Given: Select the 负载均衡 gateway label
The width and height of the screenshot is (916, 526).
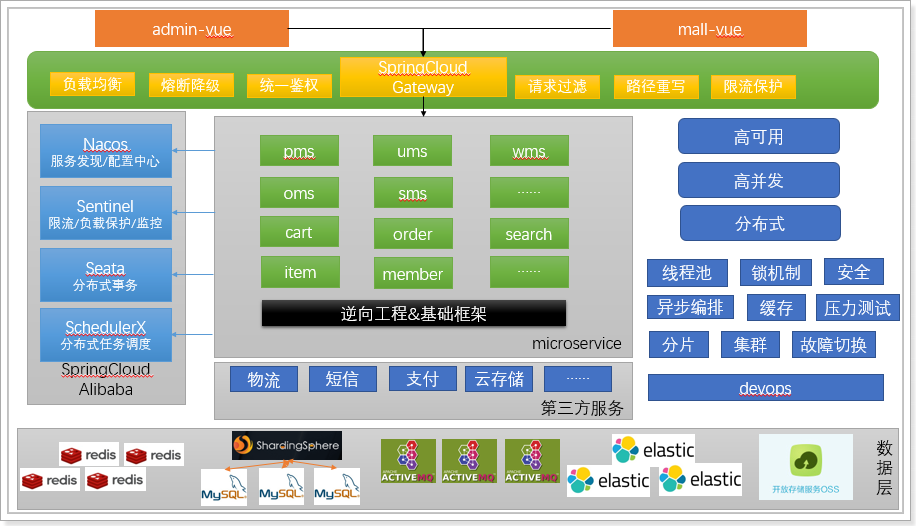Looking at the screenshot, I should (x=92, y=85).
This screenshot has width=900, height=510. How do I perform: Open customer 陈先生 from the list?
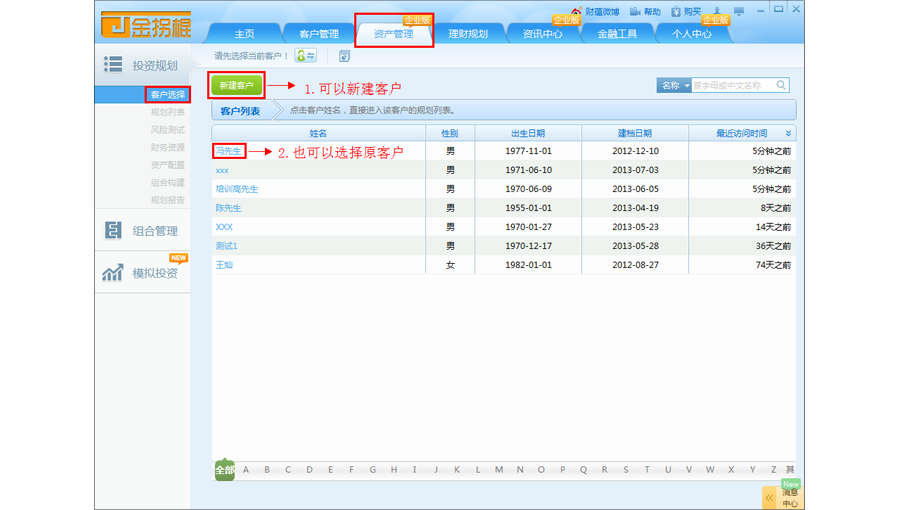[x=228, y=208]
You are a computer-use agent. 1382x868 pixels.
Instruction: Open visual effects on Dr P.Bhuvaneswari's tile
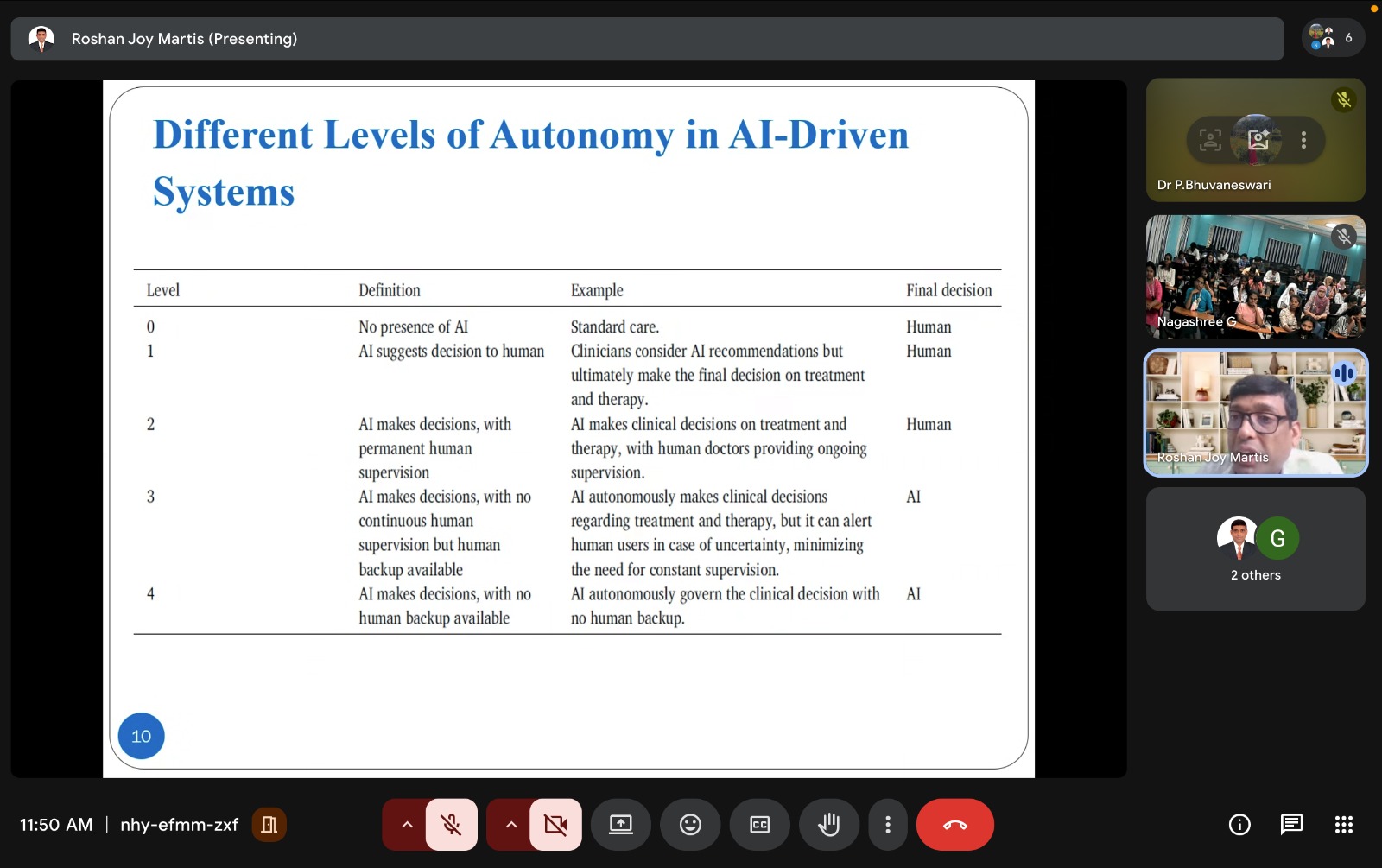point(1258,140)
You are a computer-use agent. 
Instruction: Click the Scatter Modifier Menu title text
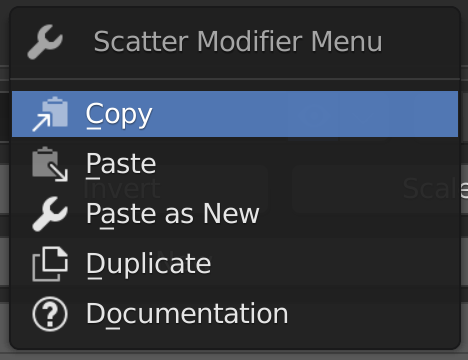(x=238, y=42)
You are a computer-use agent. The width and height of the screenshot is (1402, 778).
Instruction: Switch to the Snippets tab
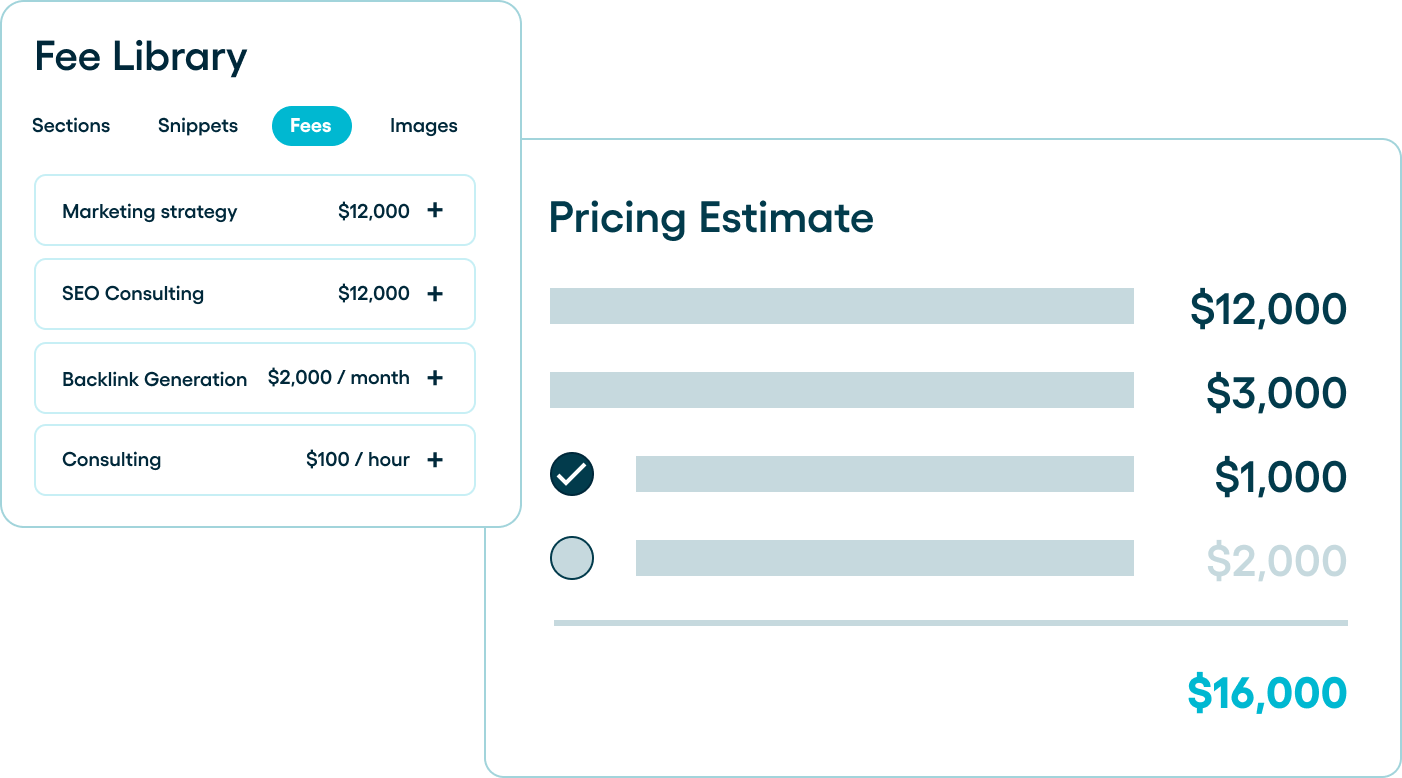coord(198,126)
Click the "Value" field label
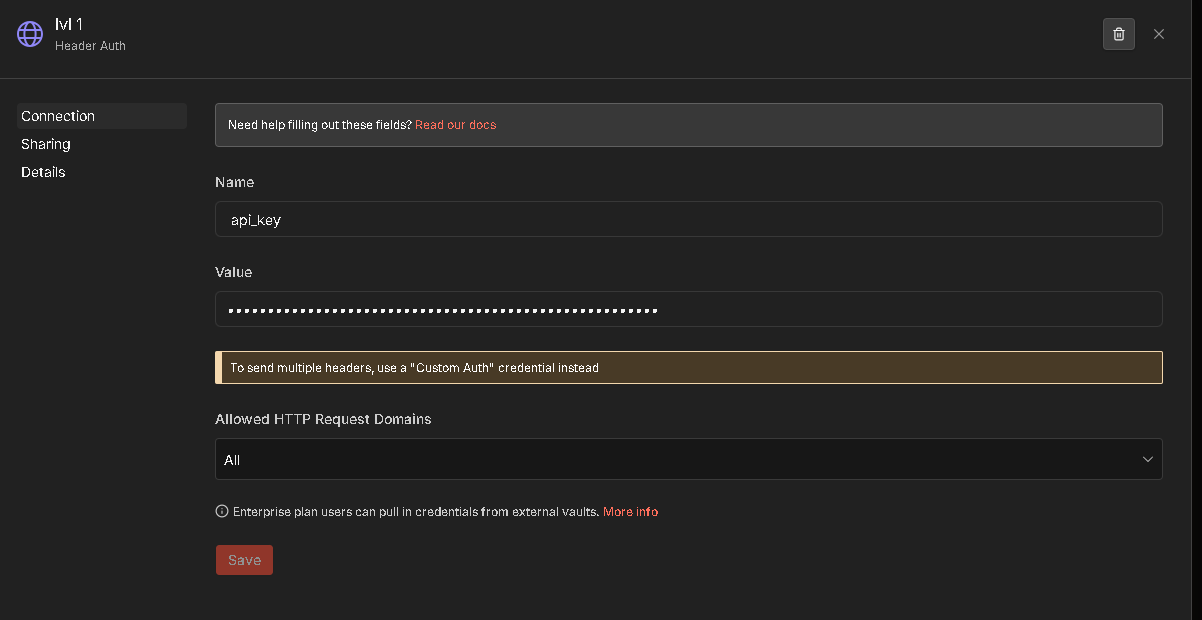The height and width of the screenshot is (620, 1202). (234, 272)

## Work required
The records above are to be copied exactly, without their pictures.

## Exercise result
Given: Select the 负载均衡 gateway label
The width and height of the screenshot is (916, 526).
Looking at the screenshot, I should (x=92, y=85).
This screenshot has width=900, height=510. How do I perform: Open customer 陈先生 from the list?
[x=228, y=208]
You are a computer-use agent. 1382x868 pixels.
Instruction: Open visual effects on Dr P.Bhuvaneswari's tile
point(1258,140)
You are a computer-use agent. 
Instruction: Click the Scatter Modifier Menu title text
(x=238, y=42)
You are a computer-use agent. The width and height of the screenshot is (1402, 778).
Instruction: Switch to the Snippets tab
coord(198,126)
Click the "Value" field label
The height and width of the screenshot is (620, 1202). (234, 272)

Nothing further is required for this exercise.